[Begin Material for the task]

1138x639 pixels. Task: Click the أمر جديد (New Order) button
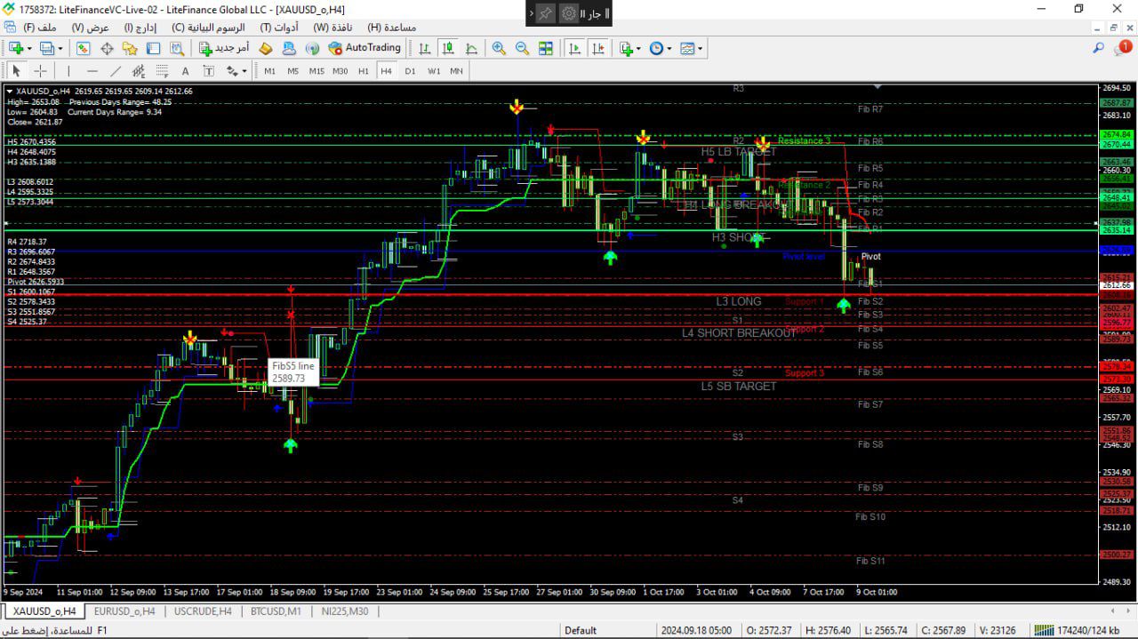[224, 48]
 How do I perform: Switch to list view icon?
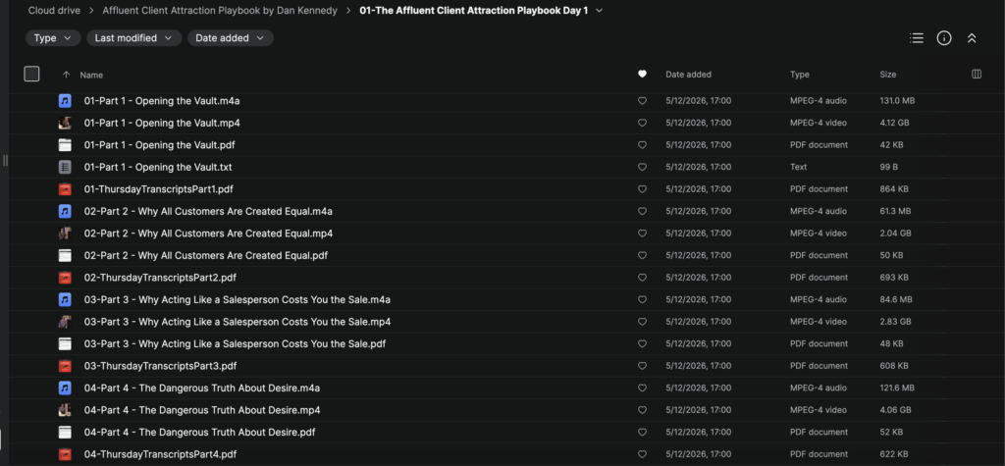coord(917,38)

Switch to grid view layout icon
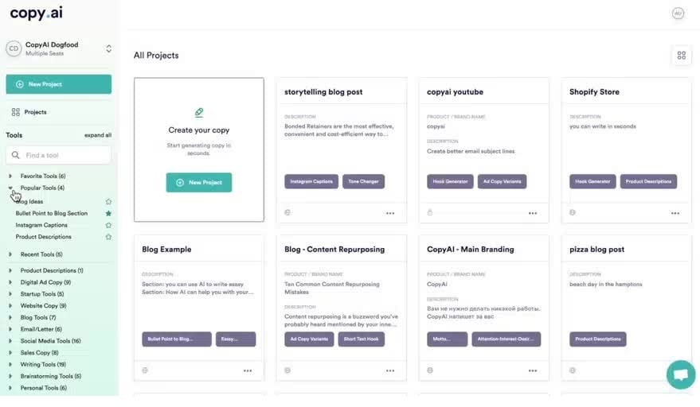pyautogui.click(x=681, y=56)
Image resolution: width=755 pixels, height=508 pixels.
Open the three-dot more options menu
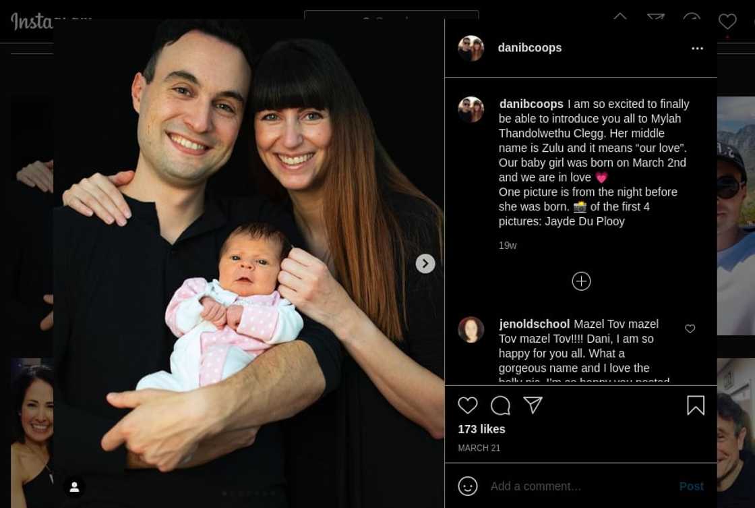click(x=697, y=48)
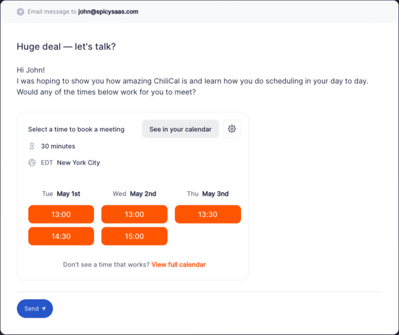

[End Material for the task]

→ **Requirement**:
Please rewrite all the records above with every "view" replaced by "display" and everything else unchanged, leaving out the pictures.

→ **Result of the exercise**:
1138x639 pixels. Task: Click the أمر جديد (New Order) button
[224, 48]
 How do I perform: Switch to list display icon?
coord(917,38)

Switch to grid display layout icon
pyautogui.click(x=681, y=56)
Image resolution: width=755 pixels, height=508 pixels.
Open the three-dot more options menu
click(x=697, y=48)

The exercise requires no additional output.